Introduction:
Python is a popular programming language. It was created by Guido van
Rossum, and released in 1991.
It is used for:
web development (server-side),
software development,
mathematics,
system scripting.
Application of Python:
Python can be used on a server to create web applications.
Python can be used alongside software to create workflows.
Python can connect to database systems.
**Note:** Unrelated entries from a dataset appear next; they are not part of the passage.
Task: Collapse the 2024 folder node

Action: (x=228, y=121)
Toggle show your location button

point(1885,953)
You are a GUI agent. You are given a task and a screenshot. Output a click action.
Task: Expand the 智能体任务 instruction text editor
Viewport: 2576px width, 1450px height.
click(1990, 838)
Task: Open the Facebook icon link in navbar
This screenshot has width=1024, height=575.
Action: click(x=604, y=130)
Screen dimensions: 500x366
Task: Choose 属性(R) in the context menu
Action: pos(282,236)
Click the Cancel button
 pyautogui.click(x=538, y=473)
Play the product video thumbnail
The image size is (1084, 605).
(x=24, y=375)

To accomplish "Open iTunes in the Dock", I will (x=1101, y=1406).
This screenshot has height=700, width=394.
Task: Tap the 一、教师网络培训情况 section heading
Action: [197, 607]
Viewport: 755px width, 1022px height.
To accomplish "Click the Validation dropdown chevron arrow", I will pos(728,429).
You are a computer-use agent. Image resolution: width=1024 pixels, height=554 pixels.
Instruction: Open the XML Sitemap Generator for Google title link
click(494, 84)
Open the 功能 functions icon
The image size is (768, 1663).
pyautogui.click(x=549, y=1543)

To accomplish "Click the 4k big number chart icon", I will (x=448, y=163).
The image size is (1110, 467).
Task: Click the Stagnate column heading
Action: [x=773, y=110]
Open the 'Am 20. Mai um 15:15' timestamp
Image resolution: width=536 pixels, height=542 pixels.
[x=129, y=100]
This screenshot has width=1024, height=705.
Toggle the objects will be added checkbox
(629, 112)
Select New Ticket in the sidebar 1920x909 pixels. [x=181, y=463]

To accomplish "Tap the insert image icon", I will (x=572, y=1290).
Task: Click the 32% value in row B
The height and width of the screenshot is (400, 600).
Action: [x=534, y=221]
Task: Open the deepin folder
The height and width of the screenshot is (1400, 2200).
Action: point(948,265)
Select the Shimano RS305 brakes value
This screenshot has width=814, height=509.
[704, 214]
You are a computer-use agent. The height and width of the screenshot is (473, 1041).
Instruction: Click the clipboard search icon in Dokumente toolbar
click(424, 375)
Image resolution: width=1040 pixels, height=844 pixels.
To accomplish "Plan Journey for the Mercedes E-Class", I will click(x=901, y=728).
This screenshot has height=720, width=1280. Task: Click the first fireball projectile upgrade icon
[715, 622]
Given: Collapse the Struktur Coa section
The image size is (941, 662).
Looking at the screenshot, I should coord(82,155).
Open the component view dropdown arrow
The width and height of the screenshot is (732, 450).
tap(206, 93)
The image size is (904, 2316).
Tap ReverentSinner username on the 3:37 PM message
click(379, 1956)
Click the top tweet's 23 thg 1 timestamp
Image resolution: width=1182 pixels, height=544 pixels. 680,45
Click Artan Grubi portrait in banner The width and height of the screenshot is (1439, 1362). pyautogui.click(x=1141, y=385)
It can also read and modify
files.
Python can be used to handle big data and perform complex
mathematics.
Python can be used for rapid prototyping, or for production-ready
software development.
List of some different variable types:
x = 123 # integer
x = 3.14 # float
x = "hello" # string
x = [0,1,2] # list
x = (0,1,2) # tuple
1. Python program to add two numbers in “ int data type “
Program code:
# Python3 program to add two numbers in int data types
num1 = 15
num2 = 12
# Adding two nos
sum = num1 + num2
# printing values
print("Sum of {0} and {1} is {2}" .format(num1, num2, sum))
output:
Sum of 15 and 12 is 27
Assignment problem:
Finding an area of rectangle using “float data type”
Program code:
length = 1.10
width = 2.20
area = length * width
print ("The area is: " , area)
Output:
This will print out: The area is: 2.42
Strings, lists, tuples in Python
Accessing Values in Lists:
To access values in lists, use the square brackets for slicing along with the
index or indices to obtain value available at that index
Program code:
list1 = ['physics', 'chemistry', 1997, 2000]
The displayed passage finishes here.